* Task
Show all the lines in the data below that include the word "Airwrap".

Top of Given information

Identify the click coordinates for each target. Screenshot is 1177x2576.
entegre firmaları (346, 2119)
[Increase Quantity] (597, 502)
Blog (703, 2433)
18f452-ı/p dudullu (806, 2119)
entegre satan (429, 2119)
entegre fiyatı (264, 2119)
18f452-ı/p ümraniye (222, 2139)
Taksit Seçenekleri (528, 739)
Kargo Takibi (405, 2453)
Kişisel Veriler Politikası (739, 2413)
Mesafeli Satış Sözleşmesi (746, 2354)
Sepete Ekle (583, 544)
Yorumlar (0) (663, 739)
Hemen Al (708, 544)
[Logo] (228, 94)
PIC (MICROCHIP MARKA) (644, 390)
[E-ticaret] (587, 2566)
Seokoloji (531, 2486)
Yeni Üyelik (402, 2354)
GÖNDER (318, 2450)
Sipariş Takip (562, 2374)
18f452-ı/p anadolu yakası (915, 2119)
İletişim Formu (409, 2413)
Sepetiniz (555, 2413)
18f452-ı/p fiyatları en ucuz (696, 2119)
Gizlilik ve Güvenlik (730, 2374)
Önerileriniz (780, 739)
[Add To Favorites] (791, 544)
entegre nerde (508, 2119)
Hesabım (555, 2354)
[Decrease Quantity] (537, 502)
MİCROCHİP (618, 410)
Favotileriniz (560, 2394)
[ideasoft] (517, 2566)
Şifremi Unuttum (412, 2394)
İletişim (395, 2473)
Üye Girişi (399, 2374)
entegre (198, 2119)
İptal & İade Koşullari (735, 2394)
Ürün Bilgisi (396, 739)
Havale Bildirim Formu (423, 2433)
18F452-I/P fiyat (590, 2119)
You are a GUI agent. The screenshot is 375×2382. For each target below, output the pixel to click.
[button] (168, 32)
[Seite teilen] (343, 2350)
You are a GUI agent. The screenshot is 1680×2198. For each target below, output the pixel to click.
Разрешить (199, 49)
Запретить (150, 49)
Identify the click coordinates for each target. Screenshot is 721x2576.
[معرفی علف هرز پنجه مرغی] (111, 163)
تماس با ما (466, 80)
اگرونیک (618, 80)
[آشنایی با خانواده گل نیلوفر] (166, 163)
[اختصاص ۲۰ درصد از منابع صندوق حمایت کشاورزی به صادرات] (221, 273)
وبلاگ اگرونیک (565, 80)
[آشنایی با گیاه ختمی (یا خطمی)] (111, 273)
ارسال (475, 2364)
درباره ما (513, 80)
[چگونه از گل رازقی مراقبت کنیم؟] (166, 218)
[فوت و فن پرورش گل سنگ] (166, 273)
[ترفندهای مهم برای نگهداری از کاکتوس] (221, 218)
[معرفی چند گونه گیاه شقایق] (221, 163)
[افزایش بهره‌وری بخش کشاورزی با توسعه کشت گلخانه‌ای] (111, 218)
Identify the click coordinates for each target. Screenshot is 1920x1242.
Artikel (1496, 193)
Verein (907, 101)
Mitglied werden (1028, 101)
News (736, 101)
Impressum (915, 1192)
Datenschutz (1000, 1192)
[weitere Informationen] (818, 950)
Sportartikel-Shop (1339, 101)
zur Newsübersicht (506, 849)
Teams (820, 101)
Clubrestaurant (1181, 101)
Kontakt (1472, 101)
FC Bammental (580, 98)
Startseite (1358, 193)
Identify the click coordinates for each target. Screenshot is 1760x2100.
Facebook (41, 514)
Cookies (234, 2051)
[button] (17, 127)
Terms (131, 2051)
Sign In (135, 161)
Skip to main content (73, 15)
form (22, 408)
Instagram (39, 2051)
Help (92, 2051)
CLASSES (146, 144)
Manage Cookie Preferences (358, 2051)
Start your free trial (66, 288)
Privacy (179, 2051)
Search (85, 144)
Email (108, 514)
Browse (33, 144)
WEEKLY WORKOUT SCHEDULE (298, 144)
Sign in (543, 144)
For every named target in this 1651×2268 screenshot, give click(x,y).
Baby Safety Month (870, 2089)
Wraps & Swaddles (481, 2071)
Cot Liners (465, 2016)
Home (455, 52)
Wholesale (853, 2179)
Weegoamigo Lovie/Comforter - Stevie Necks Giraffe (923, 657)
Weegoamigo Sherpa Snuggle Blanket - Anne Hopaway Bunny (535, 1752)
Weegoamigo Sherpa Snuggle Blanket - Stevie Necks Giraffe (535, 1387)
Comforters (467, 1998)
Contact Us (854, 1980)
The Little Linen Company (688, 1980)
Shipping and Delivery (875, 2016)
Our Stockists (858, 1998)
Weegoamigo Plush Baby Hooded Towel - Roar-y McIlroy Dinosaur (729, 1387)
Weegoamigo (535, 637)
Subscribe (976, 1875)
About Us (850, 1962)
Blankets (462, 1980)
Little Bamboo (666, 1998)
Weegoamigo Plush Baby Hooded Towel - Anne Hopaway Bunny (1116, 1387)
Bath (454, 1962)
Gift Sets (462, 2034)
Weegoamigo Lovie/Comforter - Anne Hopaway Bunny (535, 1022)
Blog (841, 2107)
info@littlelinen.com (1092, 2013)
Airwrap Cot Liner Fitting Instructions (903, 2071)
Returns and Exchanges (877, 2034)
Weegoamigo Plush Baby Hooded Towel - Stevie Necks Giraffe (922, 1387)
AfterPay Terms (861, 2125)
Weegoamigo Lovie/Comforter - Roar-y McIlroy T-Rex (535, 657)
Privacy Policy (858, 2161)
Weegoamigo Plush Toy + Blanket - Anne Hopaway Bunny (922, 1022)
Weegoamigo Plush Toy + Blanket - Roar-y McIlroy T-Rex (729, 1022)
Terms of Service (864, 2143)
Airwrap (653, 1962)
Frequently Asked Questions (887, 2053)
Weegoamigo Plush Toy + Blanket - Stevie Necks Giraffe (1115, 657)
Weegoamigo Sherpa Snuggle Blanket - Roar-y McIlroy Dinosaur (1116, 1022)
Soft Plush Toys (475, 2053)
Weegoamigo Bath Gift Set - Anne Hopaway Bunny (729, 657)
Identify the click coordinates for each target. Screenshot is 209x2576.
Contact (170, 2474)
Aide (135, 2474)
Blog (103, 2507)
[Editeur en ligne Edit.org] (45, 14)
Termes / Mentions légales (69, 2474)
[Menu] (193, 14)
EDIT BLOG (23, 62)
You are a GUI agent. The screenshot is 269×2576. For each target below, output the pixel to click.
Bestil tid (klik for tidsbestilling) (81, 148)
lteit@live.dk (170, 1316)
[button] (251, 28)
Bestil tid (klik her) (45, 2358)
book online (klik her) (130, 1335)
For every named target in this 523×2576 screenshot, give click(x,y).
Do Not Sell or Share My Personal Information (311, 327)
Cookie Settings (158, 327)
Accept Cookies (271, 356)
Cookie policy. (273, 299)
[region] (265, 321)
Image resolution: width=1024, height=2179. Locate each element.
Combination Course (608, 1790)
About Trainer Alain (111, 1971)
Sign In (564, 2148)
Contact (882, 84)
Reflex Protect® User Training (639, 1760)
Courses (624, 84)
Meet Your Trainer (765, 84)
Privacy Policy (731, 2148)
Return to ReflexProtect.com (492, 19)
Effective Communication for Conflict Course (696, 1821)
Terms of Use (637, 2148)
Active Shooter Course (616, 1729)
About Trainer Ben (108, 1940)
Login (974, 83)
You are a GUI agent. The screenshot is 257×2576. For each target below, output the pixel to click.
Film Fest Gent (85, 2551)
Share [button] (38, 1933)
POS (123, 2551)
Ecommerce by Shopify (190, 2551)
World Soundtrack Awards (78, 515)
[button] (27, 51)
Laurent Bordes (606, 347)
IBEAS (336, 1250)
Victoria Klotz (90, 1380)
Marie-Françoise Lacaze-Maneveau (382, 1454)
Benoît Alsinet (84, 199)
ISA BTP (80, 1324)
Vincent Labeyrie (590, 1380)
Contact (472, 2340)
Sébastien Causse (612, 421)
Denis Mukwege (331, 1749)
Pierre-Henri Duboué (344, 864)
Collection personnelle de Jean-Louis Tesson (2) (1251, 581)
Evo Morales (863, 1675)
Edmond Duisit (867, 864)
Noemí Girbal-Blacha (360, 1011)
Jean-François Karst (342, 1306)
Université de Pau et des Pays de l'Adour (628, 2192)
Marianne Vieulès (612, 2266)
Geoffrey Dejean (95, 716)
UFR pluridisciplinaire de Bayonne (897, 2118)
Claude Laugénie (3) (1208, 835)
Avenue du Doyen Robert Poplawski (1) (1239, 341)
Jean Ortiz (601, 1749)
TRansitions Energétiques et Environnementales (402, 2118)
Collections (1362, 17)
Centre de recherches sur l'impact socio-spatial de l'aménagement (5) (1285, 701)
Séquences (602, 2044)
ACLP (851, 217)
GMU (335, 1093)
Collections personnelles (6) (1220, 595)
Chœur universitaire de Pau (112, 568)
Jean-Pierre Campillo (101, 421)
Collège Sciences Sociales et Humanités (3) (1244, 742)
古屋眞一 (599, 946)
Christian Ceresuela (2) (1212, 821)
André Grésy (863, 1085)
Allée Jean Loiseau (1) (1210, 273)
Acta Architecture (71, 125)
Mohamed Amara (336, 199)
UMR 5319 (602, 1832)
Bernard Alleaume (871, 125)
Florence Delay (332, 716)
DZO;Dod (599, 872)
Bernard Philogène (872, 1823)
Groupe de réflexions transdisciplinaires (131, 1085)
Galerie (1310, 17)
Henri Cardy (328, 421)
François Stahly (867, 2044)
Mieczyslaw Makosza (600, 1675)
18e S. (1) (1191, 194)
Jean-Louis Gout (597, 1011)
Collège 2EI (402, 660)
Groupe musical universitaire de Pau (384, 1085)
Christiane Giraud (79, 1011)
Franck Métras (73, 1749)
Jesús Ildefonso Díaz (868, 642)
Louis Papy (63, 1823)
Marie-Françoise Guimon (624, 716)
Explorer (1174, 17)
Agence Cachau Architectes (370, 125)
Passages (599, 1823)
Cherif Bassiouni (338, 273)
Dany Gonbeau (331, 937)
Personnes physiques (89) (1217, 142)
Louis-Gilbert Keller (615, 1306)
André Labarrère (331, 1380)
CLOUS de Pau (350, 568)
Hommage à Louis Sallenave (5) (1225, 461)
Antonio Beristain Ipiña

Bottom of Given information

* Answer below
Airwrap Cot Liner Fitting Instructions (903, 2071)
Airwrap (653, 1962)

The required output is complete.